Él me miró con algo de ternura, lo cual no era muy común.
—No pasa nada, hija. Te entiendo—, me dijo antes de abrazarme.
Poco después, se fue. Cerré la puerta y me quedé ahí un momento, suspirando. El departamento estaba en un desastre, así que me puse a recoger un poco. Pero mi mente seguía dando vueltas.
¿Cómo se imaginaba papá que esto iba a funcionar? Desde niña sabía que eventualmente tendría que casarme, pero ahora… ahora era real. No había escapatoria.
Ya con la sala decente, me puse una camisa larga y me dejé caer en el sofá otra vez. Me recogí el cabello en un moño mientras encendía la televisión.
*
Al día siguiente me levanté temprano, todavía medio dormida pero con ese peso constante en el pecho. Fui directo a la ducha, dejando que el agua caliente me despejara. Después de vestirme, me paré frente al clóset, evaluando mi arsenal.
Ethan llegaría en cualquier momento, y ya sabía que lo que me pusiera iba a sacarle algún comentario. Me reí para mis adentros. Hoy, quería jugar un poco.
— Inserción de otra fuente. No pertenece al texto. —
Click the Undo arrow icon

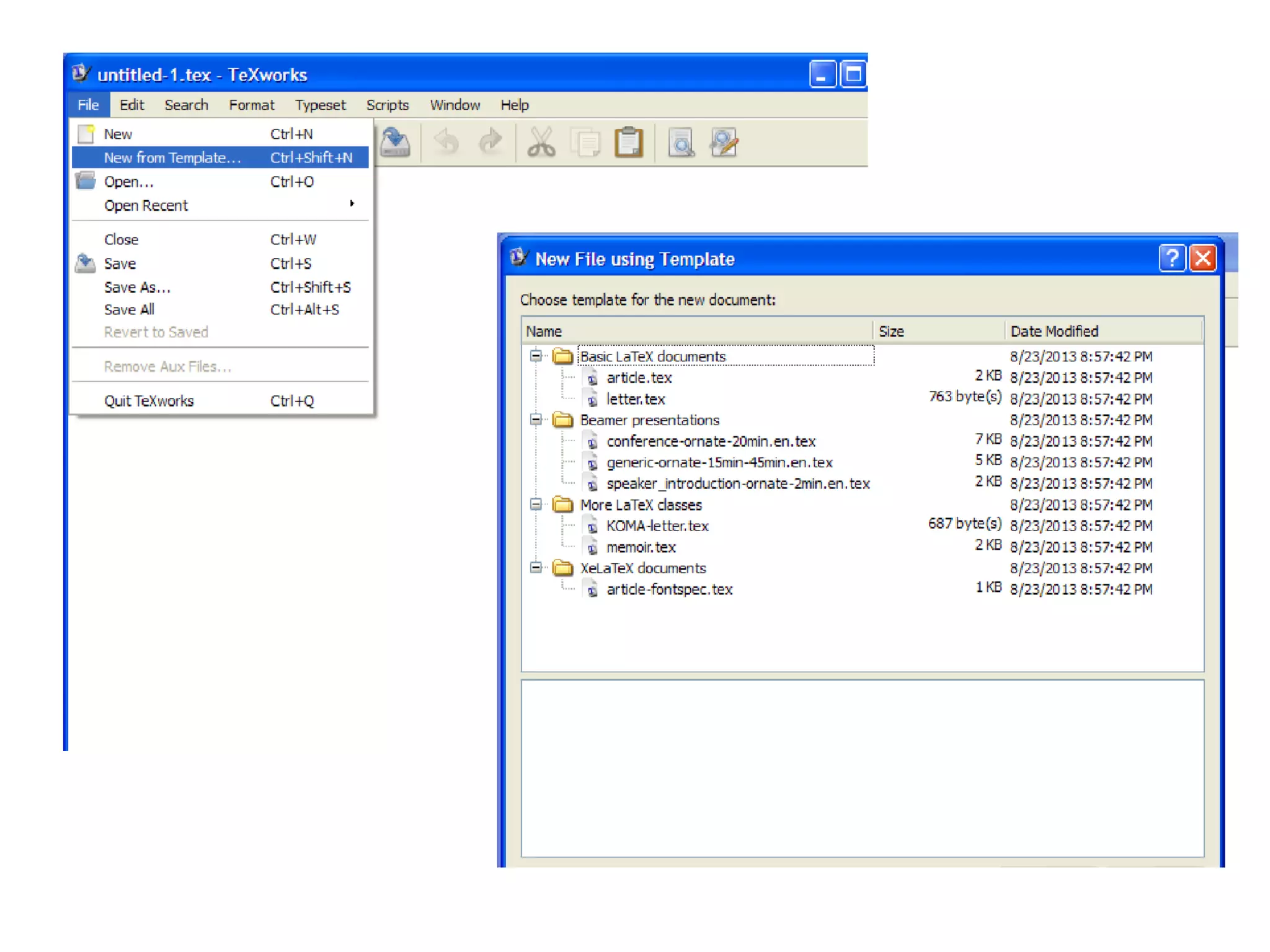pos(446,143)
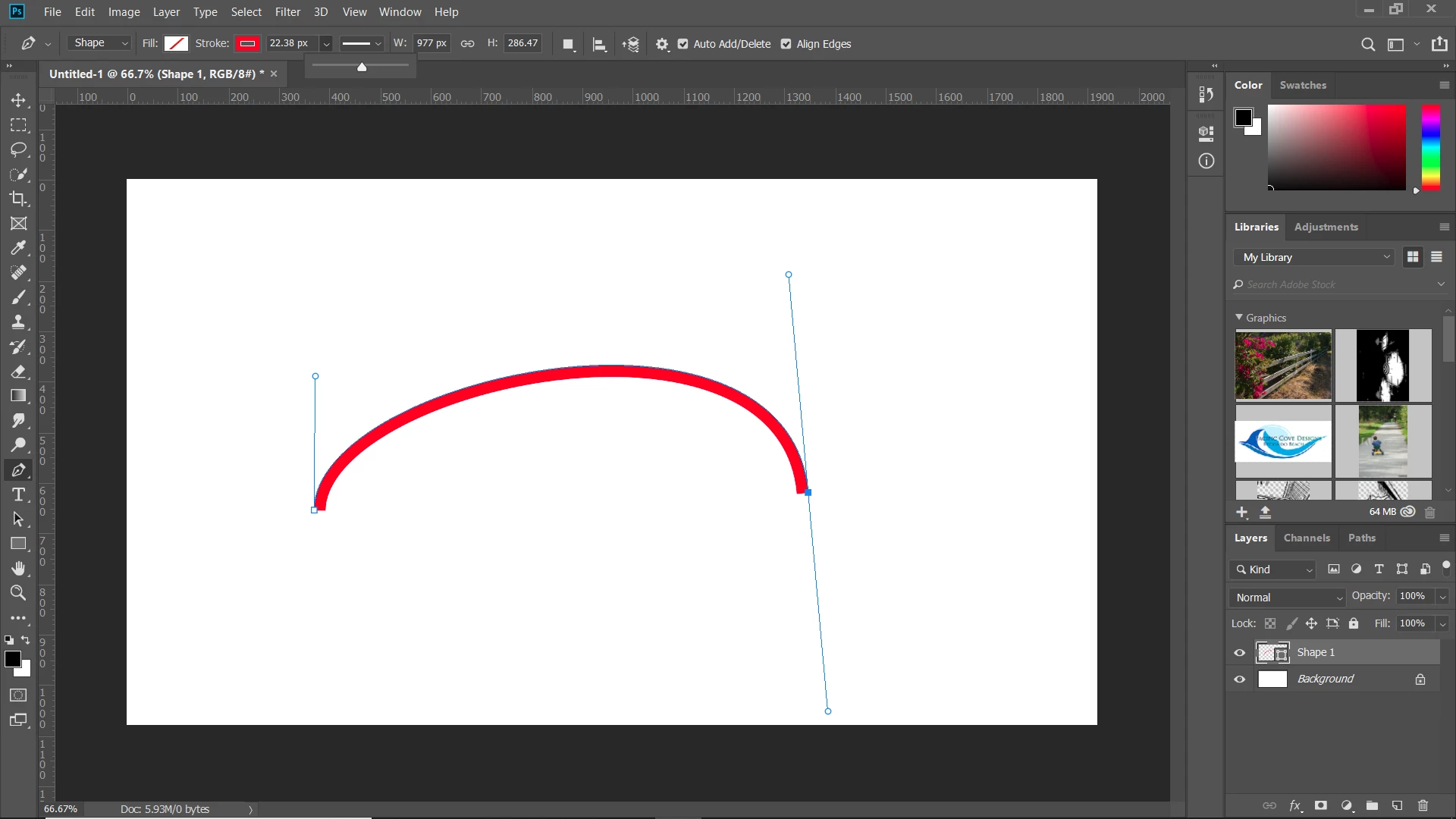
Task: Select the Lasso tool
Action: 18,149
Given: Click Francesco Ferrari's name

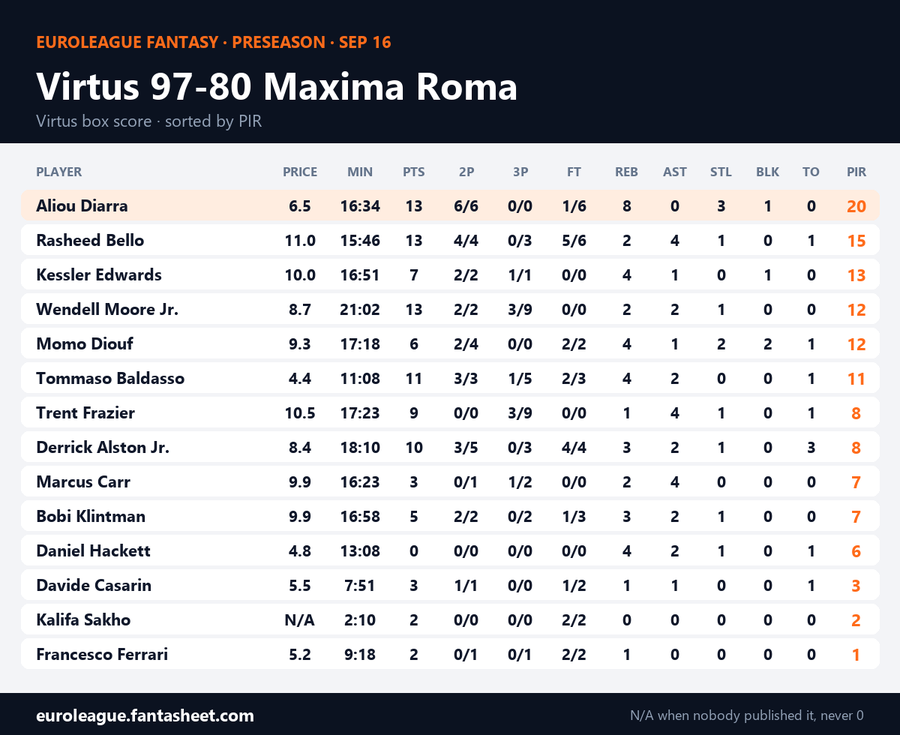Looking at the screenshot, I should pyautogui.click(x=102, y=654).
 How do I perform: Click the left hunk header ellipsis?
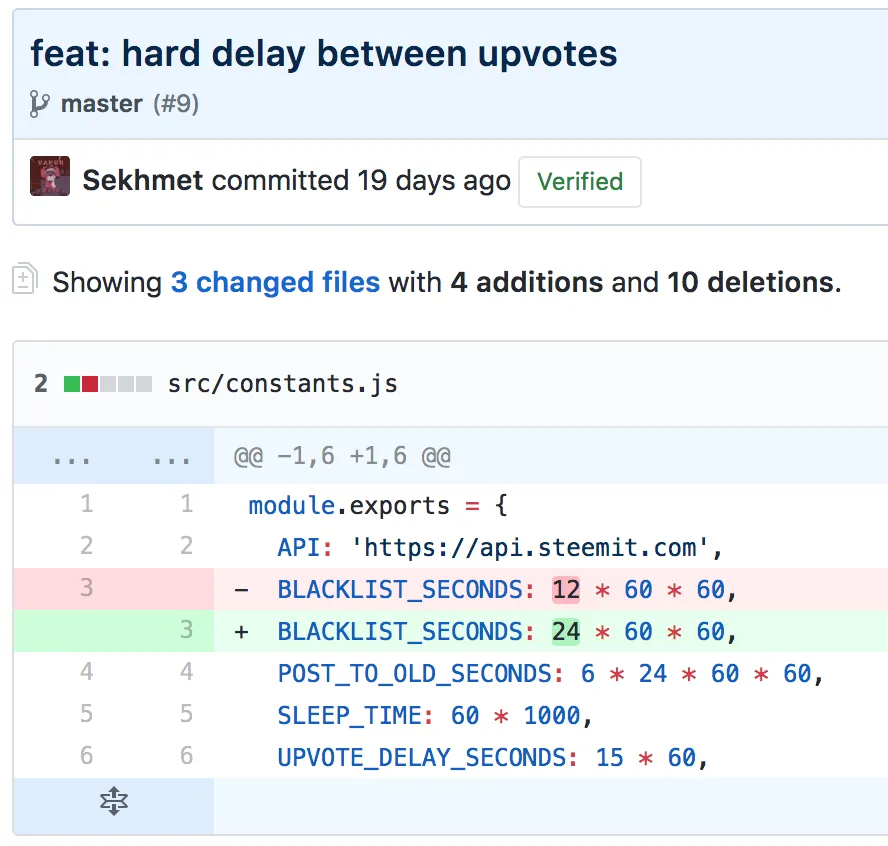click(72, 458)
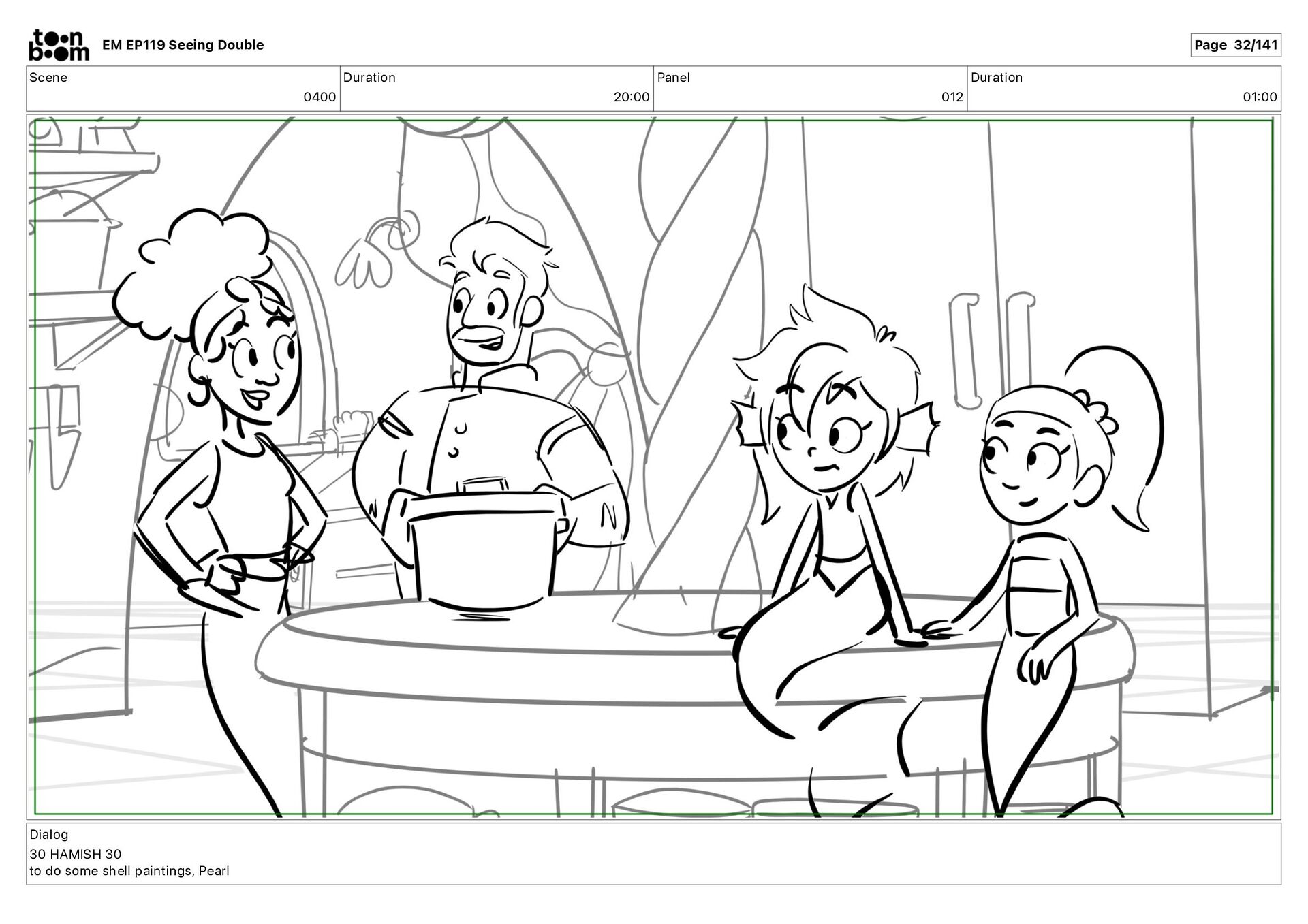Screen dimensions: 1308x924
Task: Click the 'Page 32/141' indicator box
Action: tap(1235, 45)
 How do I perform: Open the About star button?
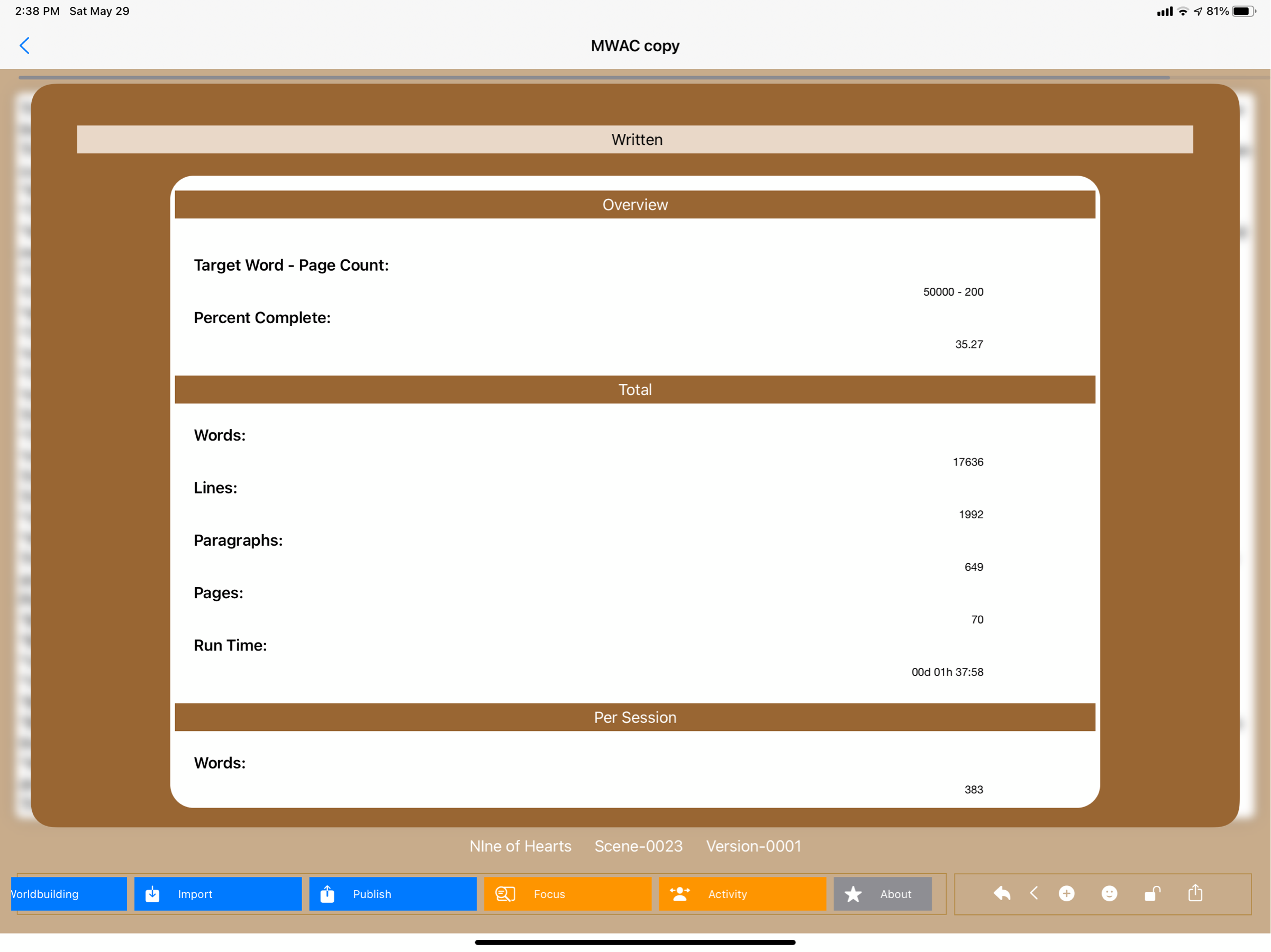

Saqué unos jeans negros ajustados y un top n***o de manga larga, sencillo pero con actitud. Completo el look con mis tacones. Listo.
—No queremos incomodarlo otra vez, ¿cierto?— dije para mí misma, con una sonrisa traviesa.
Bajé las escaleras revisando el celular, maquillada y lista para el show. En la cocina, me preparé un café, pero mi mente seguía en Ethan, aunque odiara admitirlo. No era feo, claro que no, pero su personalidad... ¡Ugh! Esa frialdad, esa actitud de superioridad, como si siempre tuviera el control.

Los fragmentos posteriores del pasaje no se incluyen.